Etliches von diesen Verschwörungstheorien war so traurig, dass es am Ende schon wieder lustig war. Gleichzeitig hatte ich nicht das Gefühl, dass sich die Schlinge der Verschwörer um mich herum immer enger zieht. Das ist dieses Mal anders. Warum? Vielleicht weil die COVID-19-Pandemie wirklich jeden - alle - trifft. Niemand bleibt davon unberührt: Kinder können nicht in den Hort, den Kindergarten, die Schule. Eltern müssen sie zuhause betreuen und sind dort auch weiter für den Broterwerb zuständig. Der Universitätsbetrieb ist eingestellt. Vom Restaurant bis zum Friseursalon sind seit Wochen alle Geschäfte stillgelegt. Existenzen werden vernichtet, auch wenn jetzt in vielen Ländern stufenweise immer mehr Branchen wieder öffnen dürfen. Wer krank ist, aber kein COVID-19 hat, muss auf seine Operation warten. Wer alt ist, kann seine Verwandten und Freunde nicht mehr sehen. Und jene, die an der Infektion sterben, sterben alleine einen langsamen Erstickungstod.

Kann denn das wirklich sein? Kann ein Virus uns wirklich so etwas antun? Dem Großteil der Gesellschaft, die das mit einem Seufzer und vielleicht sogar mit Tränen in den Augen bejaht, steht eine krakeelende Masse gegenüber, die sich, dicht an dicht, auf öffentlichen Plätzen aufbaut und dort lautstark das Ende der Quarantäne fordert. Sie eint der feste Glaube, dass "die da oben" mit dem Bösen im Bunde seien. 2015 konnten diejenigen auf den Plan treten, die schon immer gegen Zuwanderung waren.
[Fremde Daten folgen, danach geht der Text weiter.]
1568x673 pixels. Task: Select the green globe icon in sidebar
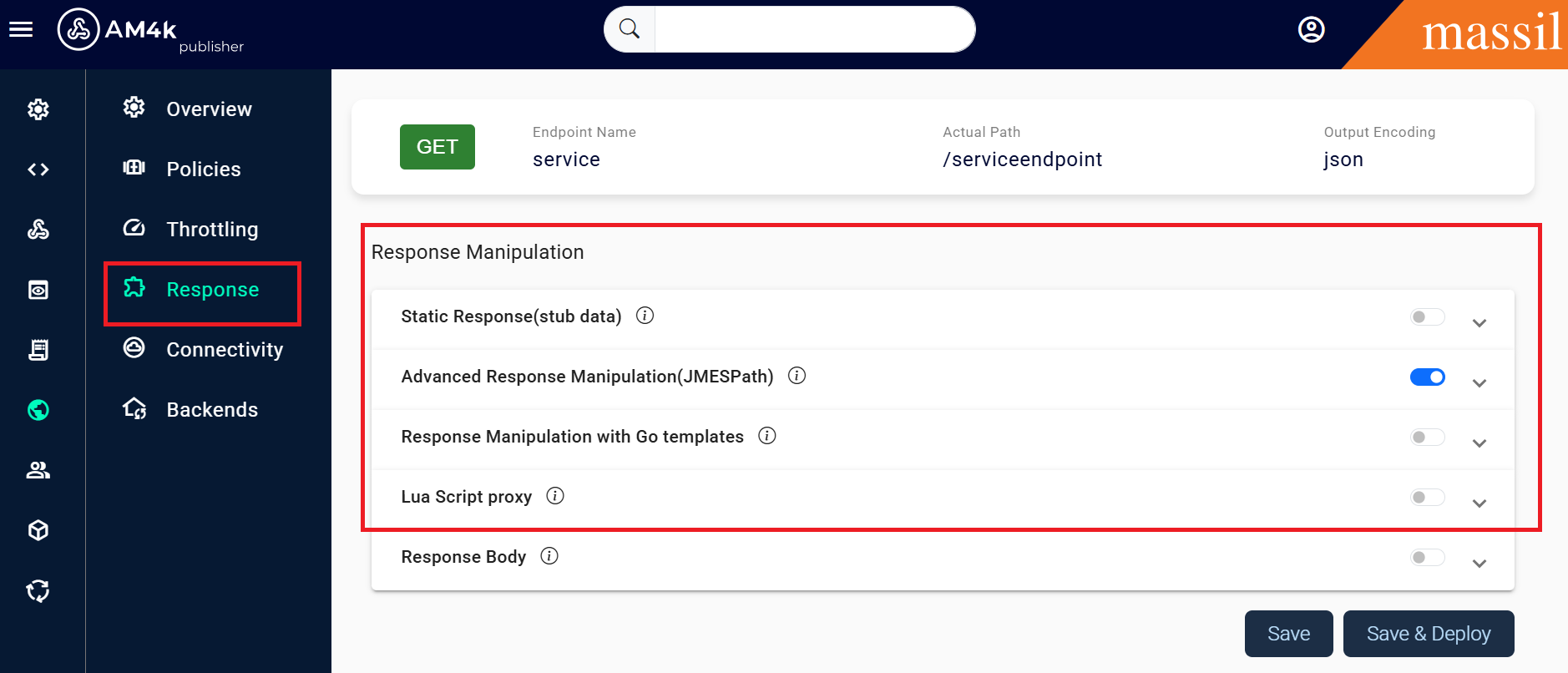(38, 410)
Nicht die Fakten standen zur Disposition, sondern der Plan der Politik, wie sie mit der Tatsache von rund einer Million Flüchtlingen umging, stand in der Kritik.

Zweifel an den grundlegenden Fakten

Heute geht es in erster Linie um Fakten - die Ausbreitung eines Virus. Und schon an diesem Punkt scheint es keine Einigkeit mehr zu geben: Für manche ist COVID-19 nicht schlimmer als die saisonale Grippe. Andere setzen auf die Position einer kleinen Minderheit im Konzert der internationalen Gemeinschaft - auf die Herdenimmunität. Andere - eine solche Bewegung gibt es schon länger - lehnen jede Impfung als nutzlos ab. Obwohl es doch noch nicht einmal einen Impfstoff gegen die Krankheit gibt.
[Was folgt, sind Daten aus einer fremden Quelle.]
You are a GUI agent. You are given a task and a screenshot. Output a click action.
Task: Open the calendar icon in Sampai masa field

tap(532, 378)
Stuttgart Querdenken  Corona-Demonstration
5000 Teilnehmer bei der Demonstration gegen die Corona-Maßnahmen am 9. Mai in StuttgartBild: Imago Images/Eibner

Was bedeutet es, wenn sich eine Gesellschaft schon nicht mehr auf die grundlegenden Fakten einigen kann? Dann wird ihr, falls das nicht schon gesehen ist, über kurz oder lang jeder Ort und jede Institution fehlen, die Öffentlichkeit herstellen und die Diskussion über verschiedene Deutungsmöglichkeiten von Fakten moderieren kann. Dieses Virus hat in Deutschland inzwischen jeden gesellschaftlichen Bereich erfasst: Selbst ein kleiner Kreis hochrangiger katholischer Bischöfe veröffentlichte einen Brief, in dem etwas von "Weltregierung" gefaselt wurde.

Für die Autokraten, die in den vergangenen Jahren Experten diskreditiert und Eliten herabgewürdigt haben, ist dieses Spektakel ein Fest. Die Menschen, so werden sie sich freuen, haben sich erfolgreich von ihnen einfangen lassen. Nicht mehr der Bildung wird ein Hohelied gesungen, sondern die Schalmei gezückt und dem starken Mann lobpreisende Strophen dargebracht. Verlacht wird die Bescheidenheit, mit der das Wissen für gewöhnlich auftritt, und statt dessen das prahlende Gerücht verherrlicht. Am Ende werden so Dummheit und Aberglaube zu den Sargnägeln unserer Demokratie. Mit dem Coronavirus hat dieser Untergang nichts zu tun, sondern mit dem Gift, das uns Populisten seit Jahren eingeträufelt haben.

Alexander Görlach lebt in New York und ist Senior Fellow des Carnegie Council for Ethics in International Affairs und Senior Research Associate an der Universität Cambridge am Institut für Religion und Internationale Studien. Der promovierte Linguist und Theologe war zudem in den Jahren 2014-2017 Fellow und Visiting Scholar an der Harvard Universität, sowie 2017-2018 als Gastscholar an der National Taiwan University und der City University of Hongkong.